When Luna asked me to start a blog with her, I was actually quite shocked. I hadn’t been around SL very long, and didn’t really even know my way around. I felt like the noob follower who sort of attached herself to Luna’s hip and tried to keep up, but somehow always ended up falling short and making a fool of herself. I hid behind a mask of being the “dumb one” who would always laugh about how stupid I was. But, just like everyone else, I was searching for a place to really fit in. The blog was that for me. I felt like I was doing something and had a place. I posted anything on the blog. My new loves, emo music, ramblings, misspelled words, poor grammar. Whatever I wanted. It was my place, it was our place. No matter what other people came in our SLives, we made sense to each other. We enjoyed spending money, talking and wearing the same clothes (and sometimes the same hair and skins). Fashionality was our baby. We challenged each other. We pushed each other. That was what I needed to actually follow through. Someone who would push me.

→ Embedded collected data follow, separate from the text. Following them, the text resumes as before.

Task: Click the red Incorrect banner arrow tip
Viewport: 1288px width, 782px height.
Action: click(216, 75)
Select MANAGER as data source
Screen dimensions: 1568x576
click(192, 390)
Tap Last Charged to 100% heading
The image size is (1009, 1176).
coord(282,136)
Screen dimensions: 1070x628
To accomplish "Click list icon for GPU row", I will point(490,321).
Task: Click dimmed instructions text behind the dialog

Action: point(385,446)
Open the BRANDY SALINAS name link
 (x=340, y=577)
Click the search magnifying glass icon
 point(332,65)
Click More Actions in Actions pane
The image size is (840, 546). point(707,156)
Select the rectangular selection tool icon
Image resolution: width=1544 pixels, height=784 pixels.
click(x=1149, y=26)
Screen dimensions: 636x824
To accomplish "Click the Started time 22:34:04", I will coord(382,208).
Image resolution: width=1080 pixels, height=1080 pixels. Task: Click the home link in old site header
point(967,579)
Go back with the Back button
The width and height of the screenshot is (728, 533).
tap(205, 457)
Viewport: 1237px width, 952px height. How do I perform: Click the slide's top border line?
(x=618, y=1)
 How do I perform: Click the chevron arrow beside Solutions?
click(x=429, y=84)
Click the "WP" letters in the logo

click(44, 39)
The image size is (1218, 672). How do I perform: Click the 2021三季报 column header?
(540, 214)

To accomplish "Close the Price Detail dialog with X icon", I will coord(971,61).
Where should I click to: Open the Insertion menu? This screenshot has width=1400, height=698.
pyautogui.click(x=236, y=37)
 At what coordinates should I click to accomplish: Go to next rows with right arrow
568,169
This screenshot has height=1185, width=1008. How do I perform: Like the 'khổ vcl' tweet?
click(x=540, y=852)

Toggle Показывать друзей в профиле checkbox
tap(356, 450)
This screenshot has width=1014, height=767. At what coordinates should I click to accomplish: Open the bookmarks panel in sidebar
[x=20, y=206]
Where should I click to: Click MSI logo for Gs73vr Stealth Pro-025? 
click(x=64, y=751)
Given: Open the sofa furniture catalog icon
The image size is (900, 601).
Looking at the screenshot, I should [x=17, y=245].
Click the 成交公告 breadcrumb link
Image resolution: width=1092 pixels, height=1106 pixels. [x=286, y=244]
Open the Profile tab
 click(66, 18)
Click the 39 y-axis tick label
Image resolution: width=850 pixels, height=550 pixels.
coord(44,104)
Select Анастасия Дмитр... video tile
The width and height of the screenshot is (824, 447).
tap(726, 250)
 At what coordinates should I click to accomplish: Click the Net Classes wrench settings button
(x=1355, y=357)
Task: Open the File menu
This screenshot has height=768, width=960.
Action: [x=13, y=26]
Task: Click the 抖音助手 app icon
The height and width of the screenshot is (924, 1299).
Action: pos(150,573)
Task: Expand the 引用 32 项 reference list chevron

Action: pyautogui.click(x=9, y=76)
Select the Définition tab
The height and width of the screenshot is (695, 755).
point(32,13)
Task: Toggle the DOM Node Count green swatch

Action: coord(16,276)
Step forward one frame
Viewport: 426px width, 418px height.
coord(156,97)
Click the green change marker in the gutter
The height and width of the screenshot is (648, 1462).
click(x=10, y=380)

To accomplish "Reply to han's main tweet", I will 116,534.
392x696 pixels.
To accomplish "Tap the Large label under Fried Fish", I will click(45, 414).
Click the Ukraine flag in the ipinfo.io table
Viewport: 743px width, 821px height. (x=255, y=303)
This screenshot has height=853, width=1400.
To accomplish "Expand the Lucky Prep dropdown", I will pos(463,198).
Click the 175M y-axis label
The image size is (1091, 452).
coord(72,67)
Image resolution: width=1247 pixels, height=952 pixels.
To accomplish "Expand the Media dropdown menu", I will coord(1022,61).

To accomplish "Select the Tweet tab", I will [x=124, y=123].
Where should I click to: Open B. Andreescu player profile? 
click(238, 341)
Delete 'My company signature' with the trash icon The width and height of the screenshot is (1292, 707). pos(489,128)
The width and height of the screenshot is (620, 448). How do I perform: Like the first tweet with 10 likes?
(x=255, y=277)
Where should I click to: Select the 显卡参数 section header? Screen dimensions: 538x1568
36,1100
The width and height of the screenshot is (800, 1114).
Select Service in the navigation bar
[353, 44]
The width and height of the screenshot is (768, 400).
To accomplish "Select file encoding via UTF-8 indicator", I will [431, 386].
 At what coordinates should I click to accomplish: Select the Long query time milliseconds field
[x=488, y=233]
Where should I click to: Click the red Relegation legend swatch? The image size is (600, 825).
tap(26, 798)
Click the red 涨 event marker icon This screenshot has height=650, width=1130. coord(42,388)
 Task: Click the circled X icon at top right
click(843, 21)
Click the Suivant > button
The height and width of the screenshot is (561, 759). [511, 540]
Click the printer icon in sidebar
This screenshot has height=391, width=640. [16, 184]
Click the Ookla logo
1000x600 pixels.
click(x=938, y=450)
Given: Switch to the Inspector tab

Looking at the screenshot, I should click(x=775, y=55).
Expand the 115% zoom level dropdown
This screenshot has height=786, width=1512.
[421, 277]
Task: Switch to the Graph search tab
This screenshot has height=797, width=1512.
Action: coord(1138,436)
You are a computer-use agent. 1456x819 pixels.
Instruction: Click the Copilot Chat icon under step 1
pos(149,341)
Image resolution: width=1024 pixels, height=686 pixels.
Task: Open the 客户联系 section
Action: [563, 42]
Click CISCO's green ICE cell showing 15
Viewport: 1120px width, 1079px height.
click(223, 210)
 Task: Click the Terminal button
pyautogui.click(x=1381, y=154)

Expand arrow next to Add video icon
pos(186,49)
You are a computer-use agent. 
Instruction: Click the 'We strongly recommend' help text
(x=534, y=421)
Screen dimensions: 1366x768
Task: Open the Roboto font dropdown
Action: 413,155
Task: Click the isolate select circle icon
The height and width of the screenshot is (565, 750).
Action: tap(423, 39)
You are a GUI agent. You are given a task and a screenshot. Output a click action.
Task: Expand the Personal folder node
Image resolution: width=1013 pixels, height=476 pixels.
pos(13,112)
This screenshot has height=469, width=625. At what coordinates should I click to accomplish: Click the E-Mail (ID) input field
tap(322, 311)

Luna has left Fashionality. My first reaction was to just shut it down. Could I really go on without her pushing me to keep it alive? Would anyone really care to see my pictures, or read my ramblings? Would I be able to carry on what we started?
I’m trying to not give up so easily on things. I’ve always had this problem of walking away from things when they got too difficult. I’ve decided to not do that anymore. Oscar gave me good advice: “Do it for you. Keep it up if it’s something you enjoy. It isn’t about anyone else, it’s about you.”
So, Fashionality will live on. I can’t guarantee you it will be about fashion, it might just become ramblings about whatever I feel like talking about. I can’t guarantee there won’t be pictures of my favorite people posted and sappy songs. But, I can guarantee you it will be fun.